#### Task
Repeat each entry as written and leave the images out of the copy.

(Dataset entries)

———

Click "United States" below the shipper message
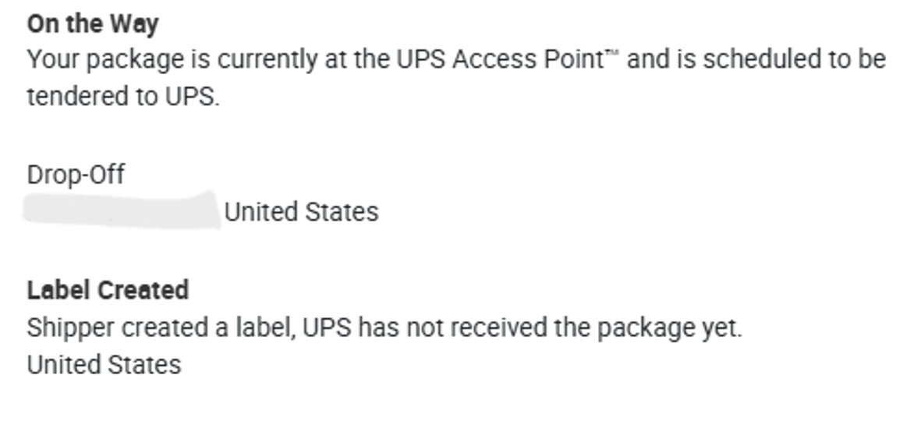Image resolution: width=921 pixels, height=421 pixels. tap(104, 364)
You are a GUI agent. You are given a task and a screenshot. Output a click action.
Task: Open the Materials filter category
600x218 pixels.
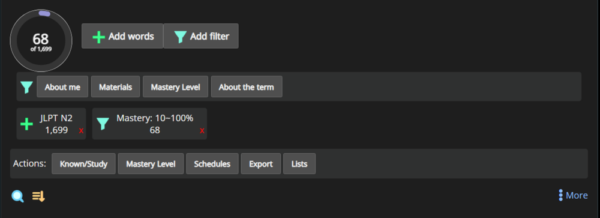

———

#### Reply to the exercise
Click "United States" below the shipper message
Image resolution: width=921 pixels, height=421 pixels. tap(104, 364)
You are a GUI agent. You are given a task and a screenshot. Output a click action.
Task: Open the Materials filter category
600x218 pixels.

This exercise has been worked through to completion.